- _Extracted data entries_

»»

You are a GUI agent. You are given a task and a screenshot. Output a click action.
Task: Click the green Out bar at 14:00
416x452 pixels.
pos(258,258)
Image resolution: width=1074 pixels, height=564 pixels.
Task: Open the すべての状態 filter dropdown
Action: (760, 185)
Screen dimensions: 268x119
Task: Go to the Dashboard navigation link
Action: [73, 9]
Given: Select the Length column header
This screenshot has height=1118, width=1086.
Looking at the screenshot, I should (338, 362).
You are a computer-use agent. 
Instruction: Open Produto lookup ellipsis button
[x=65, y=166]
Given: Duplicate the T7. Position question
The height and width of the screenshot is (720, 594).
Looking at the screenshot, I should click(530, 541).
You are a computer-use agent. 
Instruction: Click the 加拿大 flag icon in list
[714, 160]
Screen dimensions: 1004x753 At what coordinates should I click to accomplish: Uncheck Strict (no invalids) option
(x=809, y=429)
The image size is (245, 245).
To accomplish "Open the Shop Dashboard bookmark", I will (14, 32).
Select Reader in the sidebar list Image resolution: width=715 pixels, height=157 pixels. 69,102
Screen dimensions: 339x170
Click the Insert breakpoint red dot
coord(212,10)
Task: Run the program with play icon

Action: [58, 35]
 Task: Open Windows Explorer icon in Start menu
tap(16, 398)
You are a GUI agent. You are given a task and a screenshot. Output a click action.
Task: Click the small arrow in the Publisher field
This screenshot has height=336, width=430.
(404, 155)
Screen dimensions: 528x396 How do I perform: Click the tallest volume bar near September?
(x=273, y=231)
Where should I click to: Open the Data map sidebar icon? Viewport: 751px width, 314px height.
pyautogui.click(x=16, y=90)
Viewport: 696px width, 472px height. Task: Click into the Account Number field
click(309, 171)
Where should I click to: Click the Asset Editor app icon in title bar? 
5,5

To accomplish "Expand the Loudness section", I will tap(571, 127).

««

- _TASK STATEMENT_
Wherever "Select" turns up in the records, copy the whole line.

- _EXPECTED ANSWER_
Given: Select the Length column header
Select Reader in the sidebar list Image resolution: width=715 pixels, height=157 pixels. 69,102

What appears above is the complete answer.